First there were the manual wheelchairs. Then came the battery powered wheelchairs and the evolutions of these motorized movers is not over yet. In fact, customized chairs are getting more attention now than ever before. “If somebody is put into a wheelchair that’s not specifically fit to them, they could develop sores on their bottom or on their legs. They could get muscle tightness, contractures that don’t go away,” says Lee Memorial Health System physical therapist, Amy Morrell.

She conducts wheelchair assessments at the Lee Center for Rehabilitation and Wellness. Through a series of measurements and exercises, she can help design the perfect chair to meet your needs. “A lot of chairs have a recline function or a tilt that allows them to. If this person doesn’t stand at all during the day, then this kind of chair allows them to circulate the blood, helps with digestion, and it’s amazing all the different things it can help with.”

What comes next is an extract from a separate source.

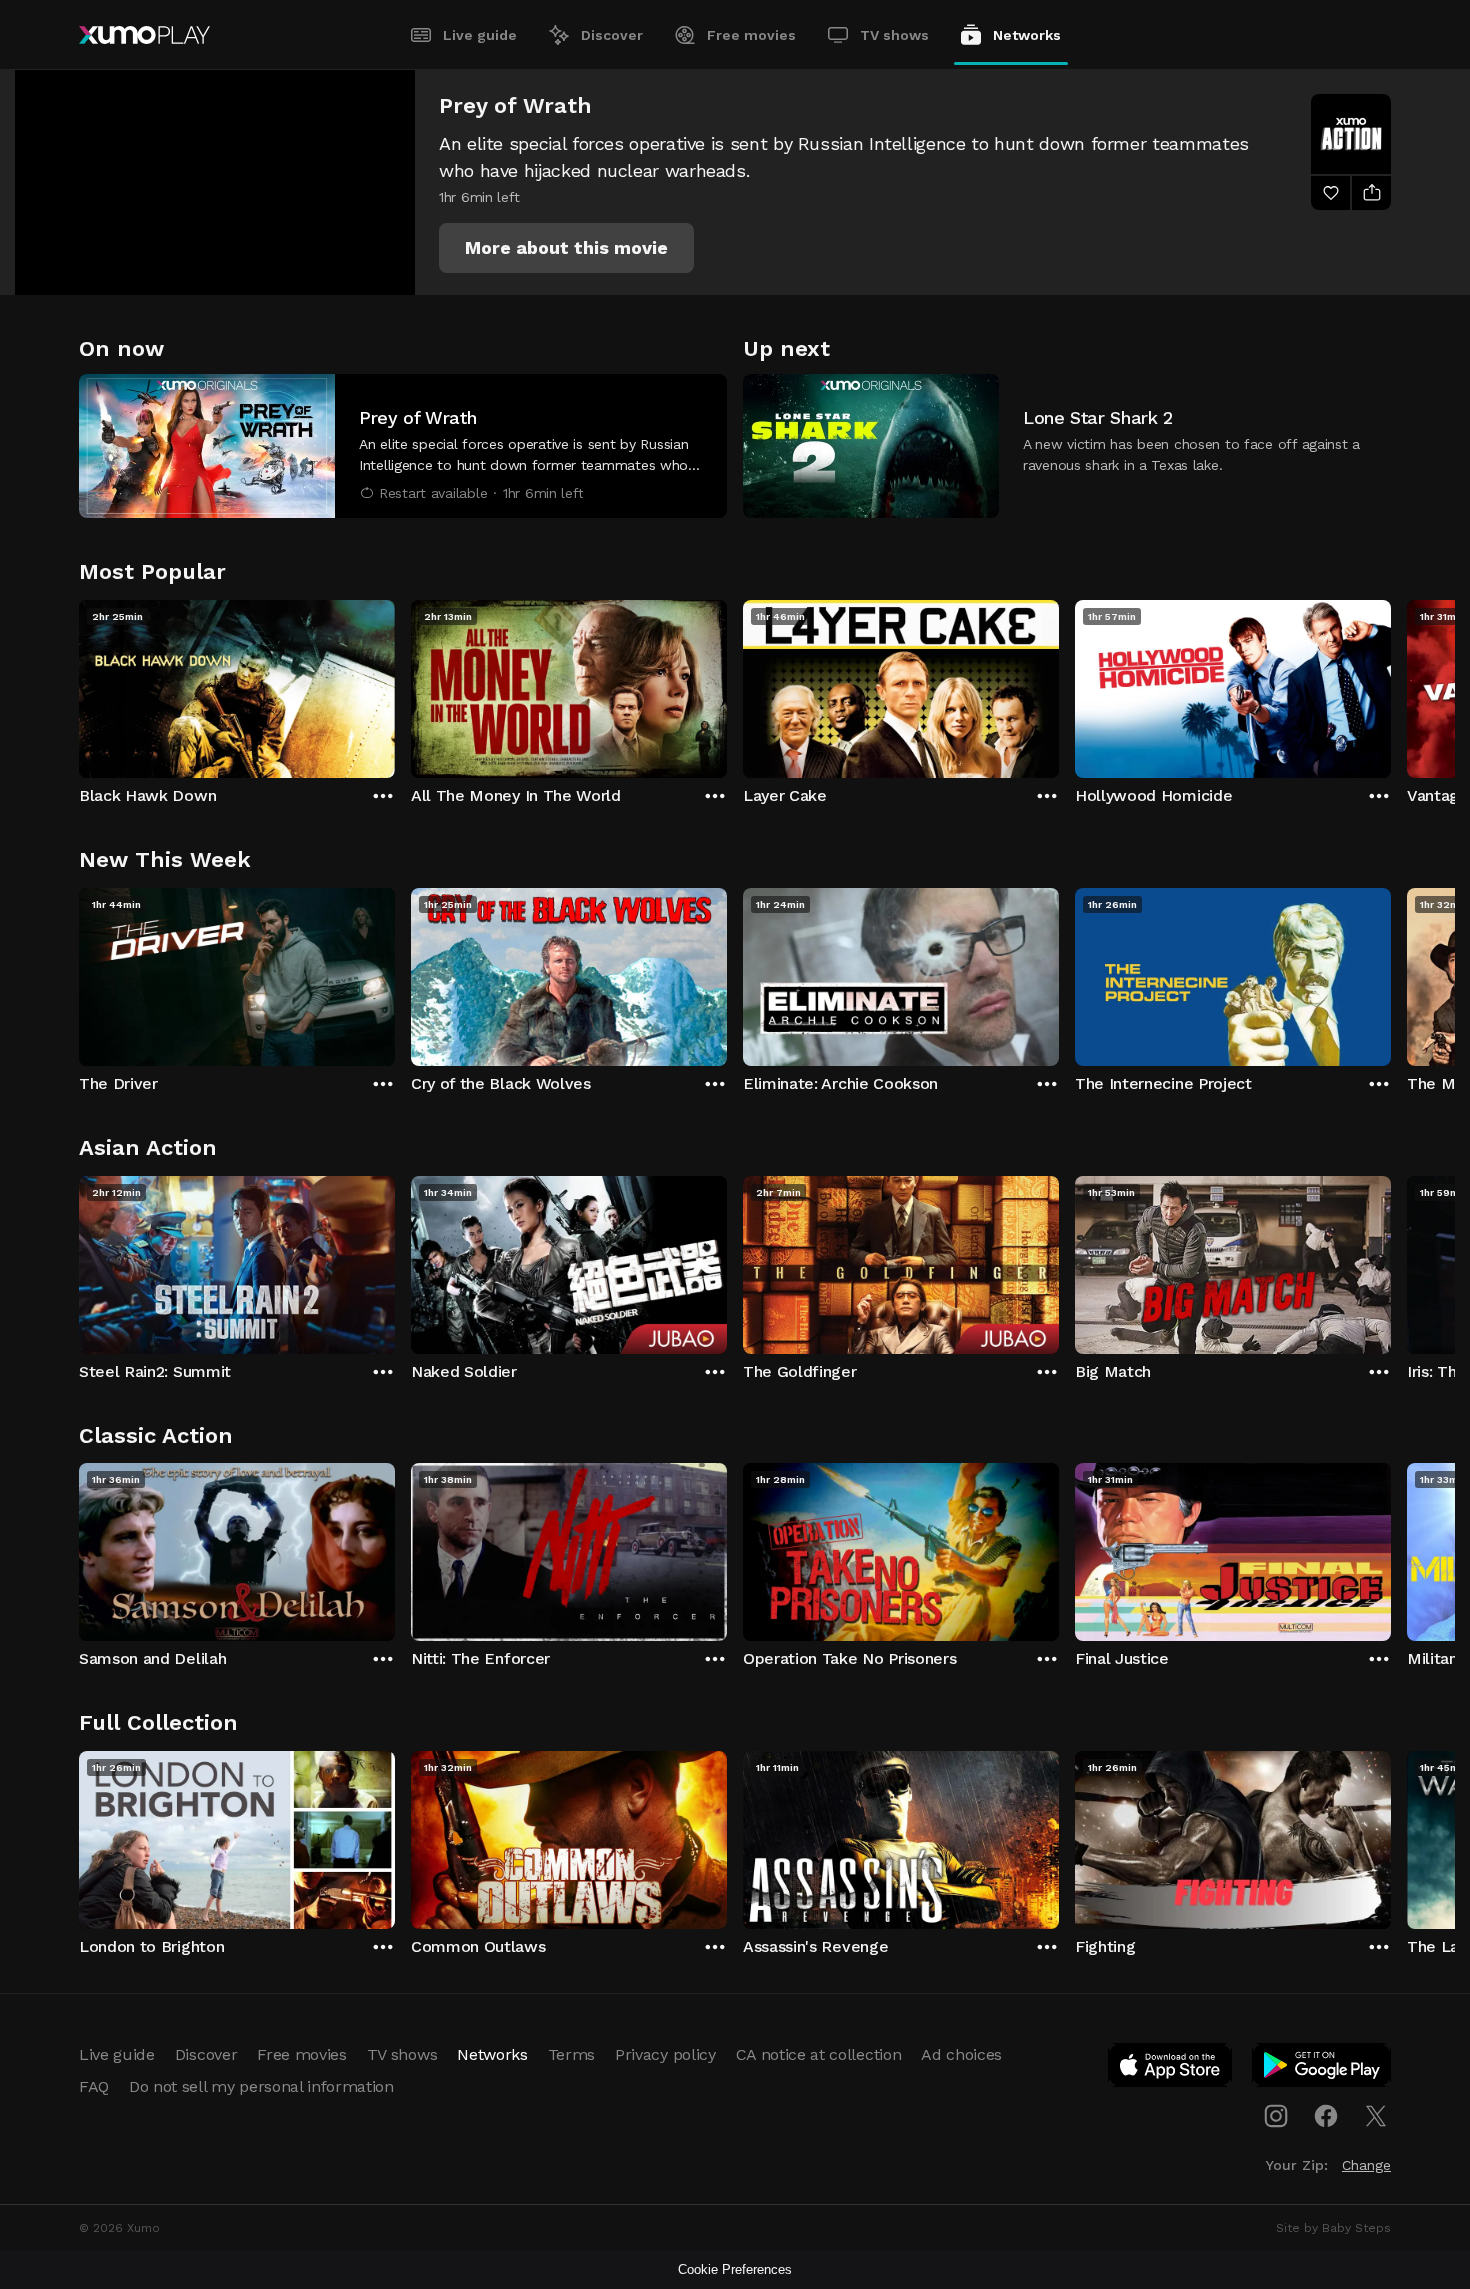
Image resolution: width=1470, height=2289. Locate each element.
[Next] (1391, 684)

Many customized chairs come with some extremely comfortable features. This joystick not only powers chairs, it can power the person into various physical positions. “They’re elevating their legs. Reclining the chair. Even turning off the light switch. You can hook it up to the electronics in your house and do the ceiling fan or light switch,” adds Morrell.

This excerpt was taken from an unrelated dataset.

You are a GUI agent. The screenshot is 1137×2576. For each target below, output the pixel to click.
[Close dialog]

While measuring a person for their customized chair, Morrell also assess how much time will be spent in the wheelchair itself. “Cushions are a big deal. I mean, there are many different types of cushions and getting the right cushion is really important because you don’t want someone to get pressure sores and they could end up in the hospital.”

And it’s not just motorized wheelchairs; physical therapists can also assist in helping people find manual wheelchairs that are lightweight and comfortable as well.